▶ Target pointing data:
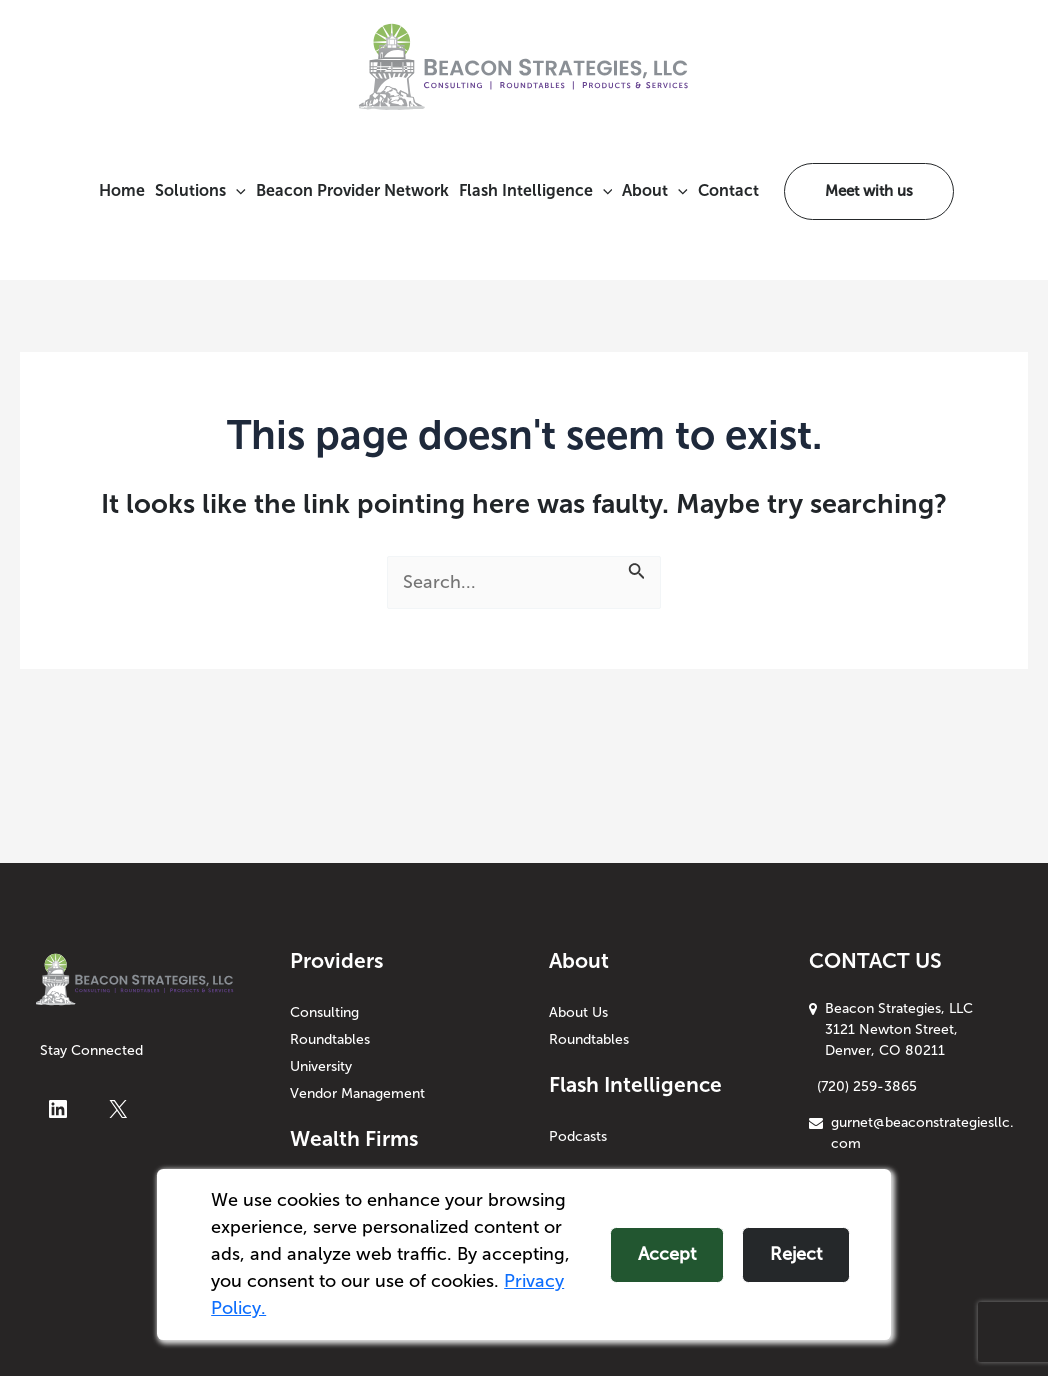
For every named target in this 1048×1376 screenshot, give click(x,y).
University (321, 1066)
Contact (728, 190)
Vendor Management (357, 1093)
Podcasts (578, 1136)
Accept (667, 1254)
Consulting (324, 1012)
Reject (796, 1254)
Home (122, 190)
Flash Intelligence (536, 191)
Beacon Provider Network (352, 190)
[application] (236, 191)
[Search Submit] (637, 569)
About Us (578, 1012)
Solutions (200, 191)
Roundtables (330, 1039)
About (655, 191)
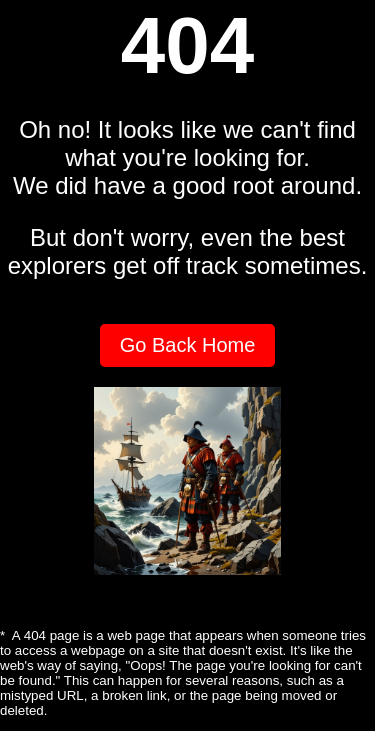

▶ Work to be completed: Can you rewrite all the entries above as a numbered list, skipping blank lines and leaving the pictures out?

▶ Answer in full:
1. For every named target in this 1048×1376 screenshot, give click(x,y).
2. University (321, 1066)
3. Contact (728, 190)
4. Vendor Management (357, 1093)
5. Podcasts (578, 1136)
6. Accept (667, 1254)
7. Consulting (324, 1012)
8. Reject (796, 1254)
9. Home (122, 190)
10. Flash Intelligence (536, 191)
11. Beacon Provider Network (352, 190)
12. [application] (236, 191)
13. [Search Submit] (637, 569)
14. About Us (578, 1012)
15. Solutions (200, 191)
16. Roundtables (330, 1039)
17. About (655, 191)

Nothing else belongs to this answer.